Stored items from a collection
——————
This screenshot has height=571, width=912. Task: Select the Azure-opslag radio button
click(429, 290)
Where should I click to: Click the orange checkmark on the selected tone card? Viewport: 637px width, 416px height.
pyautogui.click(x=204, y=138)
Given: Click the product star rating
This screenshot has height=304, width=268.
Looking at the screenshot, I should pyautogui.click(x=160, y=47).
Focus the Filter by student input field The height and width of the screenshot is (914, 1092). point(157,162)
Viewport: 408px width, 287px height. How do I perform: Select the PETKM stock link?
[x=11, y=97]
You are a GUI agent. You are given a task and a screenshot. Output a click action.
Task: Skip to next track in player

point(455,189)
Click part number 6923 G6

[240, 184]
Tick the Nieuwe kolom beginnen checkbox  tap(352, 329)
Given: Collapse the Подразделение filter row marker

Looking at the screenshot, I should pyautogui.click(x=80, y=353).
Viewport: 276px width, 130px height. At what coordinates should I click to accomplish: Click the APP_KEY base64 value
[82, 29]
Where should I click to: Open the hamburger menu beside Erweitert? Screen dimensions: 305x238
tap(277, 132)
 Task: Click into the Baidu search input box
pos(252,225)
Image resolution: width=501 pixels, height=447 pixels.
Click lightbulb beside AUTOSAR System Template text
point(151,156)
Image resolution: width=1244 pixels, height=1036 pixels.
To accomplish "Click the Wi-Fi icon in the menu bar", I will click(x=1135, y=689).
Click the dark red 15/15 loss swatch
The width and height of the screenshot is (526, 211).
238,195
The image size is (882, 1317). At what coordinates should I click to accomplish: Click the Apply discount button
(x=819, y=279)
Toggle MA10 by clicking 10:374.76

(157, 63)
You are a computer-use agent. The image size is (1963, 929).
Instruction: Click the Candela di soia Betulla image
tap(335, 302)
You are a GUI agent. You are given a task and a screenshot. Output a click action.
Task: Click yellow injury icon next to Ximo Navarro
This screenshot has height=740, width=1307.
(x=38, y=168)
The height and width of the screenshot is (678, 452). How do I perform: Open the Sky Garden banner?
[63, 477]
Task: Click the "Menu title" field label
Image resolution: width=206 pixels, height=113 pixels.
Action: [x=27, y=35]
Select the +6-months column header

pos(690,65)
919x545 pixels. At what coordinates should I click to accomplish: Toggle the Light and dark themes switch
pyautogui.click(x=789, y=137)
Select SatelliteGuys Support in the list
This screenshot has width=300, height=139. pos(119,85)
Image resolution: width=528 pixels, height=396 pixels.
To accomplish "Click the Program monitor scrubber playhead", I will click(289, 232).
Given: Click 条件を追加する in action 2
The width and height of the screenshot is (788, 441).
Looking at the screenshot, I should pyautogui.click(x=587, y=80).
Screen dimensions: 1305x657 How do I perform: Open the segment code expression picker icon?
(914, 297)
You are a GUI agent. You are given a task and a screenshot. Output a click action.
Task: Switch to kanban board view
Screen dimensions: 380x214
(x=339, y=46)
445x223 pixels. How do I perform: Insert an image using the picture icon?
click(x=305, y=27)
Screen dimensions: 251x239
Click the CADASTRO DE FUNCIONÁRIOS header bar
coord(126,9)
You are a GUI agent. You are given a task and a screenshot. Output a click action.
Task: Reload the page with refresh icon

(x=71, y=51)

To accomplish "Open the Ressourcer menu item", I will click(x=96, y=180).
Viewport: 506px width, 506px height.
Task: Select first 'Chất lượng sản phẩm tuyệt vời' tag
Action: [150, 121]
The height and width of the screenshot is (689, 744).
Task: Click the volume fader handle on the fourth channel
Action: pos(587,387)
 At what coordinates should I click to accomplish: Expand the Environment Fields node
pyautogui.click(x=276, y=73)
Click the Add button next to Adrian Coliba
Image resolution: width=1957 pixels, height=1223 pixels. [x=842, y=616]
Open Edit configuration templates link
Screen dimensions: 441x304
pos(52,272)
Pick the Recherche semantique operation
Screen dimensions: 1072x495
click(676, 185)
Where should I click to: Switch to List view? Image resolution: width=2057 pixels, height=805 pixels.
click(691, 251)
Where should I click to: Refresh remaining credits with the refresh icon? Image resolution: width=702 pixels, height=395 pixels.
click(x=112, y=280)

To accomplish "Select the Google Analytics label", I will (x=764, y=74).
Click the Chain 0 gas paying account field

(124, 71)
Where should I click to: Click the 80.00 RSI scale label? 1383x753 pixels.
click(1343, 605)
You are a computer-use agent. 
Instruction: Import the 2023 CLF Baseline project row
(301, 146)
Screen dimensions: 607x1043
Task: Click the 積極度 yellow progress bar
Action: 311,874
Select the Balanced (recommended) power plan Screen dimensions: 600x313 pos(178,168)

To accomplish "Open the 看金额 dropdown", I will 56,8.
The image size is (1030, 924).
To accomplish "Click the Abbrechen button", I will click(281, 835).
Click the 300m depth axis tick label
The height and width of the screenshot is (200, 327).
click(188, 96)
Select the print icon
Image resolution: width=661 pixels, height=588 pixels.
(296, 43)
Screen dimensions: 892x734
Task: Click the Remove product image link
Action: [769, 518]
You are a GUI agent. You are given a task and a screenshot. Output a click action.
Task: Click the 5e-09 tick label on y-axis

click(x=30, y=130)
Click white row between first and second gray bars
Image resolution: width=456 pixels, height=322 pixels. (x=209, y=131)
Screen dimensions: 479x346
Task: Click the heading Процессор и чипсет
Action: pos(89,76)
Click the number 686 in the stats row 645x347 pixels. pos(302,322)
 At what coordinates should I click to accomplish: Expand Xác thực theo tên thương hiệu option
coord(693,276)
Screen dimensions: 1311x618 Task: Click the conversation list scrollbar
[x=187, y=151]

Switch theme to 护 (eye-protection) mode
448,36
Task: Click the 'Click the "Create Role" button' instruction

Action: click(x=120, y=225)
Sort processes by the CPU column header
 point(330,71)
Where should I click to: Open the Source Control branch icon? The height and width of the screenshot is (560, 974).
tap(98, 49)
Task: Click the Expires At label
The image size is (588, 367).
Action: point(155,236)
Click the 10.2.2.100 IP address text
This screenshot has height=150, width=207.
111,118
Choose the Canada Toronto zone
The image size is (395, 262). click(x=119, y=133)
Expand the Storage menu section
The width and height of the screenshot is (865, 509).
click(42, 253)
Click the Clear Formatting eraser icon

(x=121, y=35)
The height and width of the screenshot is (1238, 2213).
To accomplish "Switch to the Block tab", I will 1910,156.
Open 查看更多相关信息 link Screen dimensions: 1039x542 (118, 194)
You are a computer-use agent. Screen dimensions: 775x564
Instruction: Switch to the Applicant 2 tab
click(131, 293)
——————
**Task to complete:** Restate the data in full so that no line differs from the original.

**Result:**
This screenshot has height=571, width=912. Task: Select the Azure-opslag radio button
click(429, 290)
Where should I click to: Click the orange checkmark on the selected tone card? Viewport: 637px width, 416px height.
pyautogui.click(x=204, y=138)
Given: Click the product star rating
This screenshot has height=304, width=268.
Looking at the screenshot, I should pyautogui.click(x=160, y=47).
Focus the Filter by student input field The height and width of the screenshot is (914, 1092). point(157,162)
Viewport: 408px width, 287px height. How do I perform: Select the PETKM stock link?
[x=11, y=97]
You are a GUI agent. You are given a task and a screenshot. Output a click action.
Task: Skip to next track in player

point(455,189)
Click part number 6923 G6

[240, 184]
Tick the Nieuwe kolom beginnen checkbox  tap(352, 329)
Given: Collapse the Подразделение filter row marker

Looking at the screenshot, I should pyautogui.click(x=80, y=353).
Viewport: 276px width, 130px height. At what coordinates should I click to accomplish: Click the APP_KEY base64 value
[82, 29]
Where should I click to: Open the hamburger menu beside Erweitert? Screen dimensions: 305x238
tap(277, 132)
 Task: Click into the Baidu search input box
pos(252,225)
Image resolution: width=501 pixels, height=447 pixels.
Click lightbulb beside AUTOSAR System Template text
point(151,156)
Image resolution: width=1244 pixels, height=1036 pixels.
To accomplish "Click the Wi-Fi icon in the menu bar", I will click(x=1135, y=689).
Click the dark red 15/15 loss swatch
The width and height of the screenshot is (526, 211).
238,195
The image size is (882, 1317). At what coordinates should I click to accomplish: Click the Apply discount button
(x=819, y=279)
Toggle MA10 by clicking 10:374.76

(157, 63)
You are a computer-use agent. The image size is (1963, 929).
Instruction: Click the Candela di soia Betulla image
tap(335, 302)
You are a GUI agent. You are given a task and a screenshot. Output a click action.
Task: Click yellow injury icon next to Ximo Navarro
This screenshot has height=740, width=1307.
(x=38, y=168)
The height and width of the screenshot is (678, 452). How do I perform: Open the Sky Garden banner?
[63, 477]
Task: Click the "Menu title" field label
Image resolution: width=206 pixels, height=113 pixels.
Action: [x=27, y=35]
Select the +6-months column header

pos(690,65)
919x545 pixels. At what coordinates should I click to accomplish: Toggle the Light and dark themes switch
pyautogui.click(x=789, y=137)
Select SatelliteGuys Support in the list
This screenshot has width=300, height=139. pos(119,85)
Image resolution: width=528 pixels, height=396 pixels.
To accomplish "Click the Program monitor scrubber playhead", I will click(289, 232).
Given: Click 条件を追加する in action 2
The width and height of the screenshot is (788, 441).
Looking at the screenshot, I should pyautogui.click(x=587, y=80).
Screen dimensions: 1305x657 How do I perform: Open the segment code expression picker icon?
(914, 297)
You are a GUI agent. You are given a task and a screenshot. Output a click action.
Task: Switch to kanban board view
Screen dimensions: 380x214
(x=339, y=46)
445x223 pixels. How do I perform: Insert an image using the picture icon?
click(x=305, y=27)
Screen dimensions: 251x239
Click the CADASTRO DE FUNCIONÁRIOS header bar
coord(126,9)
You are a GUI agent. You are given a task and a screenshot. Output a click action.
Task: Reload the page with refresh icon

(x=71, y=51)

To accomplish "Open the Ressourcer menu item", I will click(x=96, y=180).
Viewport: 506px width, 506px height.
Task: Select first 'Chất lượng sản phẩm tuyệt vời' tag
Action: [150, 121]
The height and width of the screenshot is (689, 744).
Task: Click the volume fader handle on the fourth channel
Action: pos(587,387)
 At what coordinates should I click to accomplish: Expand the Environment Fields node
pyautogui.click(x=276, y=73)
Click the Add button next to Adrian Coliba
Image resolution: width=1957 pixels, height=1223 pixels. [x=842, y=616]
Open Edit configuration templates link
Screen dimensions: 441x304
pos(52,272)
Pick the Recherche semantique operation
Screen dimensions: 1072x495
click(676, 185)
Where should I click to: Switch to List view? Image resolution: width=2057 pixels, height=805 pixels.
click(691, 251)
Where should I click to: Refresh remaining credits with the refresh icon? Image resolution: width=702 pixels, height=395 pixels.
click(x=112, y=280)

To accomplish "Select the Google Analytics label", I will (x=764, y=74).
Click the Chain 0 gas paying account field

(124, 71)
Where should I click to: Click the 80.00 RSI scale label? 1383x753 pixels.
click(1343, 605)
You are a computer-use agent. 
Instruction: Import the 2023 CLF Baseline project row
(301, 146)
Screen dimensions: 607x1043
Task: Click the 積極度 yellow progress bar
Action: 311,874
Select the Balanced (recommended) power plan Screen dimensions: 600x313 pos(178,168)

To accomplish "Open the 看金额 dropdown", I will 56,8.
The image size is (1030, 924).
To accomplish "Click the Abbrechen button", I will click(281, 835).
Click the 300m depth axis tick label
The height and width of the screenshot is (200, 327).
click(188, 96)
Select the print icon
Image resolution: width=661 pixels, height=588 pixels.
(296, 43)
Screen dimensions: 892x734
Task: Click the Remove product image link
Action: [769, 518]
You are a GUI agent. You are given a task and a screenshot. Output a click action.
Task: Click the 5e-09 tick label on y-axis

click(x=30, y=130)
Click white row between first and second gray bars
Image resolution: width=456 pixels, height=322 pixels. (x=209, y=131)
Screen dimensions: 479x346
Task: Click the heading Процессор и чипсет
Action: pos(89,76)
Click the number 686 in the stats row 645x347 pixels. pos(302,322)
 At what coordinates should I click to accomplish: Expand Xác thực theo tên thương hiệu option
coord(693,276)
Screen dimensions: 1311x618 Task: Click the conversation list scrollbar
[x=187, y=151]

Switch theme to 护 (eye-protection) mode
448,36
Task: Click the 'Click the "Create Role" button' instruction

Action: click(x=120, y=225)
Sort processes by the CPU column header
 point(330,71)
Where should I click to: Open the Source Control branch icon? The height and width of the screenshot is (560, 974).
tap(98, 49)
Task: Click the Expires At label
The image size is (588, 367).
Action: point(155,236)
Click the 10.2.2.100 IP address text
This screenshot has height=150, width=207.
111,118
Choose the Canada Toronto zone
The image size is (395, 262). click(x=119, y=133)
Expand the Storage menu section
The width and height of the screenshot is (865, 509).
click(42, 253)
Click the Clear Formatting eraser icon

(x=121, y=35)
The height and width of the screenshot is (1238, 2213).
To accomplish "Switch to the Block tab", I will 1910,156.
Open 查看更多相关信息 link Screen dimensions: 1039x542 (118, 194)
You are a computer-use agent. Screen dimensions: 775x564
Instruction: Switch to the Applicant 2 tab
click(131, 293)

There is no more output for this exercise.